Background: Progressive venous stenosis mediated, in part, by inflammatory cytokines is a major cause of synthetic hemodialysis graft failure. A tumor necrosis factor-alpha (TNF-alpha) gene polymorphism (G to A, position -308) has been shown to increase plasma cytokine levels and severity of diseases with an underlying inflammatory component.
Methods: We genotyped 67 patients with synthetic polytetrafluoroethylene (PTFE) grafts and examined the association of the high-(AA or GA) and low- (GG) production TNF-alpha-08 genotypes with the rate of graft failures/thrombosis and graft survival.

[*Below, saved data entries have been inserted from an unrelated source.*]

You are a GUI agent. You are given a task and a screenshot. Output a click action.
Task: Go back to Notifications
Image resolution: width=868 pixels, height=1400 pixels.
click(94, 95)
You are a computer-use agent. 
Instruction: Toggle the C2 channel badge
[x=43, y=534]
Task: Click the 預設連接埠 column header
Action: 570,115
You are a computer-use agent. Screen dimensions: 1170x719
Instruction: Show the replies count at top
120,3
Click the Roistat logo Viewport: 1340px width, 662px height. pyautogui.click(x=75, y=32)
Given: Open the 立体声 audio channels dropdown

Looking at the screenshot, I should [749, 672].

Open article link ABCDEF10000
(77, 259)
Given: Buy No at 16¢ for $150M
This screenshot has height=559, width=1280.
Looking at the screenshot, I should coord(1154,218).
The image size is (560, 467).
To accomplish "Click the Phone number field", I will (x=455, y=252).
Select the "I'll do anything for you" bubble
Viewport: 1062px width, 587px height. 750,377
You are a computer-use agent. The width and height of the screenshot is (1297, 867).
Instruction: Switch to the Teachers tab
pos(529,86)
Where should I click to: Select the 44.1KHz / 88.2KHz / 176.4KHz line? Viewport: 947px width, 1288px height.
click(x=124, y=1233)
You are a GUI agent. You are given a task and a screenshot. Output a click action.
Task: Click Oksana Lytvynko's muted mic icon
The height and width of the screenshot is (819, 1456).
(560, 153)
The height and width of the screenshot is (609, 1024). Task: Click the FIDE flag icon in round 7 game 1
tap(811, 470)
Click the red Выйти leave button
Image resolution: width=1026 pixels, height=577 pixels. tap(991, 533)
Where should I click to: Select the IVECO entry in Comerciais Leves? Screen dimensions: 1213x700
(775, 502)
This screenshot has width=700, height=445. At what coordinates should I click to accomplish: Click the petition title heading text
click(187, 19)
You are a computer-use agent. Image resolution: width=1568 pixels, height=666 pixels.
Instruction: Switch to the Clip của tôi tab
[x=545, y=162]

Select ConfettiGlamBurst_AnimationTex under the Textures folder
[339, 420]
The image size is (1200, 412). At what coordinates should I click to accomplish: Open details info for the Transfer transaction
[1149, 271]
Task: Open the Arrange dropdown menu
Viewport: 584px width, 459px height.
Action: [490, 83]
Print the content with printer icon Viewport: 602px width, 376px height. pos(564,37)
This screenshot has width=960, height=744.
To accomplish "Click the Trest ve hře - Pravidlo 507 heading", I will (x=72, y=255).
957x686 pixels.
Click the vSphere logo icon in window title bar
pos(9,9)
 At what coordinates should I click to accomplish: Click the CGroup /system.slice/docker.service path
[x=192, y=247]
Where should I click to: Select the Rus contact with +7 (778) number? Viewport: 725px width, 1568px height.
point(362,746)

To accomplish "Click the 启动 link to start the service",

Results: Hemodialysis patients with the high-production TNF-alpha genotypes had a significantly increased rate of PTFE graft failure at 90 days (37.2% versus 14%) and 1 year (62.8% versus 34.4%) after graft placement compared with patients with the low-production genotype (respectively). Hemodialysis patients with the high-production TNF-alpha genotypes had significantly lower cumulative PTFE graft survival at 1 year (29.4% +/- 11.1% versus 71.2 +/- 6.8%) and 2 years (22.1% +/- 10.5% versus 48.2 +/- 8.1%) compared with patients with the low-production genotype (respectively). Patients with the A allele had approximately twice the mean thrombosis rate compared with those who had the low-production TNF-alpha genotype (3.3 +/- 0.8 versus 1.7 +/- 0.4 thromboses/patient/year, respectively; mean +/- SEM, p < .05).
Conclusions: These data suggest that the TNF-alpha -308 A allele is associated with increased PTFE graft thrombosis and failure in hemodialysis patients.